People often cite Paul Clement’s briefs as good examples of
thematic brief writing. Part of the reason is that, as Ross Guberstein has
pointed out, Clement seizes on powerful words that capture his theme and repeats
them throughout the brief. In honor of those briefs, I’ve instituted the “Paul
Clement Word of the Day,” which admittedly will not be a daily, weekly, or even
monthly feature of this blog.
That’s the thematic buzzword that appears repeatedly in
Clement’s cert petition in Exxon Mobil
Corp. v. City of New York, in which Clement argues that NYC’s tort suit
against Exxon wasn’t ripe because the claim was merely “contingent” and “speculative.”
Some form of the word “speculative” (ex. “speculate,” "speculation") appears 33 times in the 36-page petition.
Here’s my favorite part of the petition:
This problem is self-evident in the jury instruction asking
if the plaintiff “will be” injured—without any imminence requirement. App. 22.

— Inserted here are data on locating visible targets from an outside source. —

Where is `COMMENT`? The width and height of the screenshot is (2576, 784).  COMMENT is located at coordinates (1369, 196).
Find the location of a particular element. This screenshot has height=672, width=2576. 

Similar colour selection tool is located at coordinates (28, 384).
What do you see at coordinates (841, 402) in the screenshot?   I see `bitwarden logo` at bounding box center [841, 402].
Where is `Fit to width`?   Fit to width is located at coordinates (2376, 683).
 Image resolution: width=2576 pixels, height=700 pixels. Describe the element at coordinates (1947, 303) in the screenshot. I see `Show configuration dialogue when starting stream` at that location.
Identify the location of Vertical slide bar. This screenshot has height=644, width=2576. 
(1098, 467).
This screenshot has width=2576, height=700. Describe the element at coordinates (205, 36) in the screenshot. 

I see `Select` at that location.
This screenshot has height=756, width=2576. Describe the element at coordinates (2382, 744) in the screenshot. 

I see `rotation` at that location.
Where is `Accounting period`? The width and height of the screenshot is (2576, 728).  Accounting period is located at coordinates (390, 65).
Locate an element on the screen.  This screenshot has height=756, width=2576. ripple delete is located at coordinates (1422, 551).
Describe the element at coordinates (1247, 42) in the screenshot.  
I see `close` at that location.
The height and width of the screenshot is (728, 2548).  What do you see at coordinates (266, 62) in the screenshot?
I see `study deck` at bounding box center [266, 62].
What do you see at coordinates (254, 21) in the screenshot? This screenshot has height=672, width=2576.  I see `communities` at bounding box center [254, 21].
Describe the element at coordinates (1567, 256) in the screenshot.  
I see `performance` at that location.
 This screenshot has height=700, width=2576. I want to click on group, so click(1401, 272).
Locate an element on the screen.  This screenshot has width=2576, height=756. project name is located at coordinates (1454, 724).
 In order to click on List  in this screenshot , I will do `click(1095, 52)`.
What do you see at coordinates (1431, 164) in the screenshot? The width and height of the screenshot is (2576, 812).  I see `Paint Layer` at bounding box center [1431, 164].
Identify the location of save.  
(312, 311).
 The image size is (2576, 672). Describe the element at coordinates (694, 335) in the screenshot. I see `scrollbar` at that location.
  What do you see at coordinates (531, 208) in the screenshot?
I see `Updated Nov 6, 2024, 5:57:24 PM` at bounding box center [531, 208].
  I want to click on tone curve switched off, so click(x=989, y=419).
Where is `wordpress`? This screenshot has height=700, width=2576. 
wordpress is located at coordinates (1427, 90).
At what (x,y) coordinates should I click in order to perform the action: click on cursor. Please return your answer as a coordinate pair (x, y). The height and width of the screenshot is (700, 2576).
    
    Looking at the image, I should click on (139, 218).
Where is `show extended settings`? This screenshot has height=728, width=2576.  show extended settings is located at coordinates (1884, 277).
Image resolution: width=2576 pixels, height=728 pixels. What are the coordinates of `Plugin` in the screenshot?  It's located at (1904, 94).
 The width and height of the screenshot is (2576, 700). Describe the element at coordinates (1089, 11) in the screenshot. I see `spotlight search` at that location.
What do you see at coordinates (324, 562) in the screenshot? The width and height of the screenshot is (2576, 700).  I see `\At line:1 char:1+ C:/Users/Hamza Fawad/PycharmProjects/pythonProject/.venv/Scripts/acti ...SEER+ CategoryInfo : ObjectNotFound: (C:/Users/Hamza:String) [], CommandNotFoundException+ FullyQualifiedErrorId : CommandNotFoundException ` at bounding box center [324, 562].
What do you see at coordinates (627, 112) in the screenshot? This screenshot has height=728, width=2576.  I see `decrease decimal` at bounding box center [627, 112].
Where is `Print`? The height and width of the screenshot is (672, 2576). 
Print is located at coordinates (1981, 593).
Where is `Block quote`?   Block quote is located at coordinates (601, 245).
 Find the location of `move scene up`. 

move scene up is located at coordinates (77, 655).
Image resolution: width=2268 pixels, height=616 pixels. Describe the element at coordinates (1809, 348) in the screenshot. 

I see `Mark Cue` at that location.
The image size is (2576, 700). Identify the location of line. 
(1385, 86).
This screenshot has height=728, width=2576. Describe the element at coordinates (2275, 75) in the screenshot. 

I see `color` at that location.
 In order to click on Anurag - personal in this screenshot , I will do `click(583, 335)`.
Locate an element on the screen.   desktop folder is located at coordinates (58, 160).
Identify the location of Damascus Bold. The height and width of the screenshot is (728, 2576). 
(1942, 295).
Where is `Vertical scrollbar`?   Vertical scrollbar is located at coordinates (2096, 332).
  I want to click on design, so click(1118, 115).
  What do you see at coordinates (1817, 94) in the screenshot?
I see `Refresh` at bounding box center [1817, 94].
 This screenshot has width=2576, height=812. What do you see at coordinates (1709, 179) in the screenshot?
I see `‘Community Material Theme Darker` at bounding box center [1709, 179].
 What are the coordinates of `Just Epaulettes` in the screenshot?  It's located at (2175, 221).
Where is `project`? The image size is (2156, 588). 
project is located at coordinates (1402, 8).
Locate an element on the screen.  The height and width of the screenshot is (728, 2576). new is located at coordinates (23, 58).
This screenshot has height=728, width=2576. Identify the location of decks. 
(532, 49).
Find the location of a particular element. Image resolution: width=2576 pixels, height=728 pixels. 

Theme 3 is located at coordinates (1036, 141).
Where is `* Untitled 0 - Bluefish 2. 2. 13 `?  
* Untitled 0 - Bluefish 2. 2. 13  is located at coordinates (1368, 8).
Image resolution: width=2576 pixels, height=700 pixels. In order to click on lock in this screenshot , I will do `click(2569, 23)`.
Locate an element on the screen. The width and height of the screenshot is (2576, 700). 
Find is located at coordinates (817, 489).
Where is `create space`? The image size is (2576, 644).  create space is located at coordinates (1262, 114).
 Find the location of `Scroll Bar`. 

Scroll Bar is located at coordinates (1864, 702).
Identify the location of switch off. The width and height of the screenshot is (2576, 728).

In an Article III court, the proper answer to such a question is not yes or no,
but come back when the injury is ripe. E.g., Lujan, 504 U.S. at 560.
Making the suit even more clearly premature, this
future-tense instruction stacked speculation upon speculation. The jury
speculated:
• whether the City will fulfill its good faith intention to
start building a treatment plant in the next 15 years;
• whether, if as speculated the City actually builds a
treatment facility, the City will use Station Six as a backup supply within 15
to 20 years;
• whether, if the City uses Station Six, the “pumping scenario”
that it actually employs—i.e., the frequency and extent of that speculated
backup use, which in turn depends on unpredictable factors including “presently
unforeseen infrastructure repairs” and the pumping scenario of other nearby
wells causes the Station Six Wells’ “capture zone” to encompass otherwise
remote MTBE spills; and
• whether, depending on the size and shape of the speculated
capture zone, enough otherwise remote MTBE will be drawn into the Station Six
Wells so as even to require treatment.
See App. 15–16, 18–20; App. 22; 189. The District Court thus
did not merely allow the jury to find a future injury sufficient, it asked the
jury to make a string of predictions about what might (or might not) occur more
than 15 years from now, depending on how the City uses wells that it cannot use
unless and until it addresses PCE contamination. Indeed, the word “prediction”
and its variants appear more than a dozen times in the District Court’s
opinion. App. 125, 126, 127, 136, 166, 167, 168, 169, 176, 177. And the jury’s
central finding on injury was that MTBE concentrations would peak at 10 parts
per billion in the year 2033. App. 23. The consequence of all these predictions
was that the City walked away with $104 million to redress an injury that has
not yet occurred and may never occur.
Pet. at 21-22 (my emphasis).
In the underlined/boldened sentence, Clement actually does his own word study, this time of the district court's opinion. It was an effective technique: The court's own reliance on the word "prediction" underscored just how "speculative" the whole suit really was.